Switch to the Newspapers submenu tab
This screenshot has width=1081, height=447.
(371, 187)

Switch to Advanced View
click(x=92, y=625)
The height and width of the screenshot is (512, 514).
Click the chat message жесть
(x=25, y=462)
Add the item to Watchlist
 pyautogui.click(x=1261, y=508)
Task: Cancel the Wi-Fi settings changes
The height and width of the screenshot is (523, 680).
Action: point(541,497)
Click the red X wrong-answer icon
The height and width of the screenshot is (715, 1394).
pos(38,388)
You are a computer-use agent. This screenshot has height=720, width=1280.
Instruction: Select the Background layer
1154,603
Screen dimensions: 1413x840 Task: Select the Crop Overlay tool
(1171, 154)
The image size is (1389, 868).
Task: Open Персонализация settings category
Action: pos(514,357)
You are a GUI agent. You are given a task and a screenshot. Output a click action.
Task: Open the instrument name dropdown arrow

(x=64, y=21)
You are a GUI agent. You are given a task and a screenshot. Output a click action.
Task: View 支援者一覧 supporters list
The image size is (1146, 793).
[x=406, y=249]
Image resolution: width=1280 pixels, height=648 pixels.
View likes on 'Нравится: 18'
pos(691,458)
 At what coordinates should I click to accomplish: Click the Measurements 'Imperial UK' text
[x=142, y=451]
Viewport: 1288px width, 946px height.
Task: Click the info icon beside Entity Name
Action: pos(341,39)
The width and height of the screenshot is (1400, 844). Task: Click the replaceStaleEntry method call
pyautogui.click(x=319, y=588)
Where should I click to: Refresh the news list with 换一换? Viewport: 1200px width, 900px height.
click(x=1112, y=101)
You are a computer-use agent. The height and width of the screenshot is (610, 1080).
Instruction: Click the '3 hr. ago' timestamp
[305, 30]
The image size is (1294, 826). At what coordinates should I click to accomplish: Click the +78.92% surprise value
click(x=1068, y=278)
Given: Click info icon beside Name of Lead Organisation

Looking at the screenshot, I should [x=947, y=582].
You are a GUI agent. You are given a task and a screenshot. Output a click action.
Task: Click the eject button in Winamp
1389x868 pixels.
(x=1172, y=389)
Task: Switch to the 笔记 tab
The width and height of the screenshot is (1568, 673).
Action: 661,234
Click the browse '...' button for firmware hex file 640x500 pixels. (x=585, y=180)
---------------
Request - Could you change "Instruction" to "Goal" in the material, starting with the line containing "Add the item to Watchlist" and going on through the line containing "Looking at the", and give those lines again with everything else unchanged?

Answer to this exercise -
Add the item to Watchlist
 pyautogui.click(x=1261, y=508)
Task: Cancel the Wi-Fi settings changes
The height and width of the screenshot is (523, 680).
Action: point(541,497)
Click the red X wrong-answer icon
The height and width of the screenshot is (715, 1394).
pos(38,388)
You are a computer-use agent. This screenshot has height=720, width=1280.
Goal: Select the Background layer
1154,603
Screen dimensions: 1413x840 Task: Select the Crop Overlay tool
(1171, 154)
The image size is (1389, 868).
Task: Open Персонализация settings category
Action: pos(514,357)
You are a GUI agent. You are given a task and a screenshot. Output a click action.
Task: Open the instrument name dropdown arrow

(x=64, y=21)
You are a GUI agent. You are given a task and a screenshot. Output a click action.
Task: View 支援者一覧 supporters list
The image size is (1146, 793).
[x=406, y=249]
Image resolution: width=1280 pixels, height=648 pixels.
View likes on 'Нравится: 18'
pos(691,458)
 At what coordinates should I click to accomplish: Click the Measurements 'Imperial UK' text
[x=142, y=451]
Viewport: 1288px width, 946px height.
Task: Click the info icon beside Entity Name
Action: pos(341,39)
The width and height of the screenshot is (1400, 844). Task: Click the replaceStaleEntry method call
pyautogui.click(x=319, y=588)
Where should I click to: Refresh the news list with 换一换? Viewport: 1200px width, 900px height.
click(x=1112, y=101)
You are a computer-use agent. The height and width of the screenshot is (610, 1080).
Goal: Click the '3 hr. ago' timestamp
[305, 30]
The image size is (1294, 826). At what coordinates should I click to accomplish: Click the +78.92% surprise value
click(x=1068, y=278)
Given: Click info icon beside Name of Lead Organisation

Looking at the screenshot, I should [x=947, y=582].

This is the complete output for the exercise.